Originally published on LinkedIn. Lightly edited for clarity.

When a Kubernetes Service stops routing, it is tempting to jump straight to network plugins or kube-proxy.

Most failures are simpler: wrong selectors, missing endpoints, or DNS issues. A clean sequence helps you isolate the layer that is actually broken.

Start with the Service object

Confirm the Service exists and matches your expectations:

kubectl get svc -n <namespace>
kubectl describe svc <service> -n <namespace>

Check the type, ports, and selectors.

If the selectors do not match any pods, the Service will never get endpoints.

Validate endpoints and labels

Endpoints are the direct truth of where traffic should go:

kubectl get endpoints <service> -n <namespace>

If the endpoint list is empty, check the pod labels and readiness state.

A pod that is not Ready will not appear, even if it matches selectors.

Test DNS resolution

Cluster DNS can mask service issues.

From a test pod in the same namespace:

nslookup <service>

If DNS is failing, you have a CoreDNS issue, not a Service routing issue.

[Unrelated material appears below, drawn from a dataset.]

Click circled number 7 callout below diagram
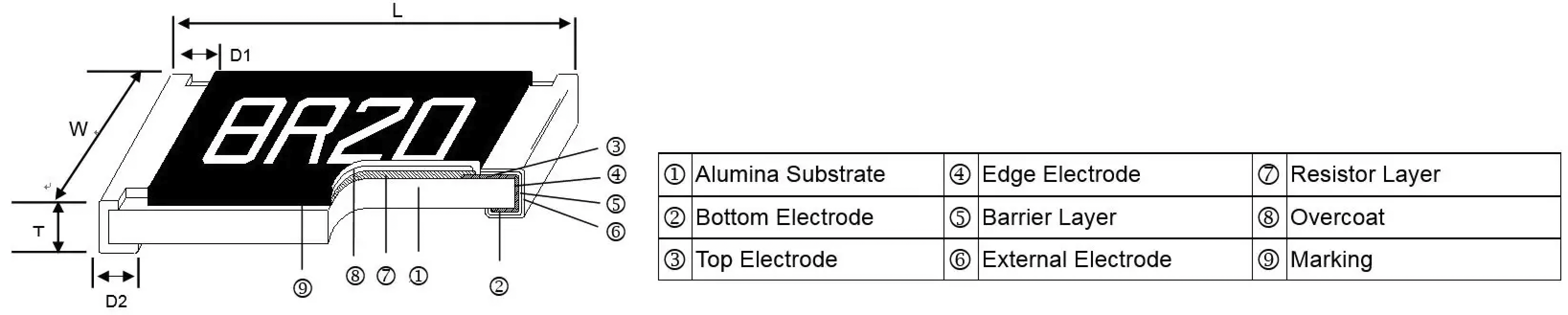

Check kube-proxy and network policies

If endpoints and DNS are correct but traffic still fails:

Validate kube-proxy status and logs.

Confirm there are no network policies blocking the path.

Test direct pod IP access to isolate Service routing.

At this stage, you are troubleshooting the network layer, not Kubernetes metadata.

External access considerations

For LoadBalancer and NodePort services, confirm that the external path actually reaches the node and that security groups or firewall rules allow the traffic.

The Service can be healthy inside the cluster and still be unreachable from outside.

2026 Perspective

The cluster stack is more complex now, but the troubleshooting order still holds: selectors, endpoints, DNS, then routing.

Most “network” issues are metadata mismatches or readiness gating. A disciplined sequence avoids hours of false leads.